For a while now we have been using a cot sheet across the middle of the bed with an absorbant mat underneath, which is a real saviour in the middle of the night.

I'll go and have a good read of the website now, thanks.

BoysAreLikeDogs Mon 06-Dec-10 19:44:34

lifting not rec as it reinforces the wee-while-sleeping message; even though you might think the child is awake, they will have no memory of it in the morning

try to increase fluid intake - it's so hard when they are at school, viz my suggestion to get school onboard - talk to teacher (you don't need to say WHY, just that you would like teacher to remind him to drink if they could)

perhaps have a drink ready for the walk/car run home from school (sports bottles are quite handy as less spillage), don't make a big deal as we are trying Stealth Moves, yes?
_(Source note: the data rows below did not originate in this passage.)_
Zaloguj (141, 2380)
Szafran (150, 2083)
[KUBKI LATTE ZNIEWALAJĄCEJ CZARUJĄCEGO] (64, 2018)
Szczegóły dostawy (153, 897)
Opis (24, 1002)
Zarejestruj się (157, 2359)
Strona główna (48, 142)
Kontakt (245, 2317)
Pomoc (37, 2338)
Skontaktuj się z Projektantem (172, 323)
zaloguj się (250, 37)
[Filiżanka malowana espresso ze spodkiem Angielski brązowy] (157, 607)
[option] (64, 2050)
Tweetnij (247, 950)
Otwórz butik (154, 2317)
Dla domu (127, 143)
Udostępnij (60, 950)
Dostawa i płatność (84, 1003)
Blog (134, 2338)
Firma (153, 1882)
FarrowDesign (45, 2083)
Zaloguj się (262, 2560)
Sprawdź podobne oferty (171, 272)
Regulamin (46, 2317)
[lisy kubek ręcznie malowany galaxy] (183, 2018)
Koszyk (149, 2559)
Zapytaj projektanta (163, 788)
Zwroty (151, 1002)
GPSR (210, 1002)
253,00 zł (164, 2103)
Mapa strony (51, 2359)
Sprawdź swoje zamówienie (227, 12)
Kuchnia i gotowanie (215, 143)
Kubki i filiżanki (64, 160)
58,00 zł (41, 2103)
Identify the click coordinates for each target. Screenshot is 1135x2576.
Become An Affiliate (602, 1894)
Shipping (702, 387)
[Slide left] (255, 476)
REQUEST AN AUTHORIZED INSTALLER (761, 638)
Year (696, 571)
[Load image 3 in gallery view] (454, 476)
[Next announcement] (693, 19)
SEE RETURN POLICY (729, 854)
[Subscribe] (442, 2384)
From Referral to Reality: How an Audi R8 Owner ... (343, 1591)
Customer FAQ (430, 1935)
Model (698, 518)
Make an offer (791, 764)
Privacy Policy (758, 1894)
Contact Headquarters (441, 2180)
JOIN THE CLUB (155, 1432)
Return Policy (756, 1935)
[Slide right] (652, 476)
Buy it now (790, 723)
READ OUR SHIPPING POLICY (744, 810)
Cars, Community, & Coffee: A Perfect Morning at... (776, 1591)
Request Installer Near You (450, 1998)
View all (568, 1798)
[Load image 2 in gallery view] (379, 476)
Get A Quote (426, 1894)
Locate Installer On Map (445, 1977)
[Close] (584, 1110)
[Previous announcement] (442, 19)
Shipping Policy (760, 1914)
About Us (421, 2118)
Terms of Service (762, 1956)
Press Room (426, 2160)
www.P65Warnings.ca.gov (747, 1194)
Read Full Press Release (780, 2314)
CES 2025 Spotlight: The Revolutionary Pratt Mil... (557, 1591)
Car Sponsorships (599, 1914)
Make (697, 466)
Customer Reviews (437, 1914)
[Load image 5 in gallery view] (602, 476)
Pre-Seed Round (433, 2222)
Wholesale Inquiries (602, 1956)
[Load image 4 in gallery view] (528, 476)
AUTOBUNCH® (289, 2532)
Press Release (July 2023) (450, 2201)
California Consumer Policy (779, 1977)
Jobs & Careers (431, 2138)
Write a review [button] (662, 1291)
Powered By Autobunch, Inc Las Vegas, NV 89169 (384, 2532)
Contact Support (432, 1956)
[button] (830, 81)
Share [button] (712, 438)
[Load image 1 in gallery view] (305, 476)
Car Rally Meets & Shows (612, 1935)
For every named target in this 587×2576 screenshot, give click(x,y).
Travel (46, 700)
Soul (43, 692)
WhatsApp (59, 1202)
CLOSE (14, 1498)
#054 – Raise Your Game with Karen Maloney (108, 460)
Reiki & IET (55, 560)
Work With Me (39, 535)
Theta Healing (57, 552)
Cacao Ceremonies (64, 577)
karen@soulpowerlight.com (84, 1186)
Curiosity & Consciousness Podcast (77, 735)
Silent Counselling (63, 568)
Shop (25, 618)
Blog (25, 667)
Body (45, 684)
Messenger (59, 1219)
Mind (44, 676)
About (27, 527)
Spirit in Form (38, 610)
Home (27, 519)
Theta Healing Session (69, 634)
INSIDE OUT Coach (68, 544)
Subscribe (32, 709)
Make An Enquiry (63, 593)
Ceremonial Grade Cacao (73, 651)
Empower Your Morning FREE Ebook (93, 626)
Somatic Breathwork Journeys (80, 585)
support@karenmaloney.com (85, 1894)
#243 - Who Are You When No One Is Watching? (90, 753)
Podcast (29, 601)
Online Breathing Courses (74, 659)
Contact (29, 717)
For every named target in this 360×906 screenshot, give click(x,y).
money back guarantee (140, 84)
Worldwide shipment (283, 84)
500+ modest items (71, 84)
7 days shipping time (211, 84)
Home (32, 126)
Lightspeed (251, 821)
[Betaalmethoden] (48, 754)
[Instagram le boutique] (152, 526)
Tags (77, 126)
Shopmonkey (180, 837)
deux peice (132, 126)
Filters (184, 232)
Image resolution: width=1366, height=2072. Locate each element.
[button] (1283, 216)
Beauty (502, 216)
or if he's the sporty type, then show him the wee colour chart, hang on, I'll find it

BoysAreLikeDogs Mon 06-Dec-10 19:47:15

www.lotussports.co.uk/Publications/Am%20I%20Hydrat ed%20-%20Urine%20Colour%20Chart.pdf this kind of thing]]

BoysAreLikeDogs Mon 06-Dec-10 19:48:07

ah crap, try again

here

fadingfast Mon 06-Dec-10 22:13:54

His teacher is exceptionally scary but I will have a go grin

That wee chart is magnificent - although I would be rather alarmed to see number 8!

I agree that lifting can't be helping things, so we are going to stop doing that. Good news is that last night was DRY, so I know he can do it. I think I'll see how it goes over the Christmas hols and then perhaps have a chat with the Dr in the new year.

thanks for your help

BoysAreLikeDogs Wed 08-Dec-10 19:01:22

good luck

alwaysright Fri 10-Dec-10 14:22:42

You made need a referal to a continence clinic where you can borrow a bed wetting alarm for 6 months (small sensor on a crocodile clip that clips to underwear and it attached to an alarm which goes off when it senses fluid during the night). His brain may just need jump starting to recognise the signal from the bladder that he needs to wake up to go to loo! my son used one after being wet at night for years!! after 9 nights with it, it was dry!
have a word with gp if it continues!
Good luck!

AmpleBosom Fri 10-Dec-10 14:37:03

fading just to add to all the great advice you have already been given the new NICE guidelines say children should be seen from the age of 5. Hopefully most areas should be changing their referral criteria accordingly.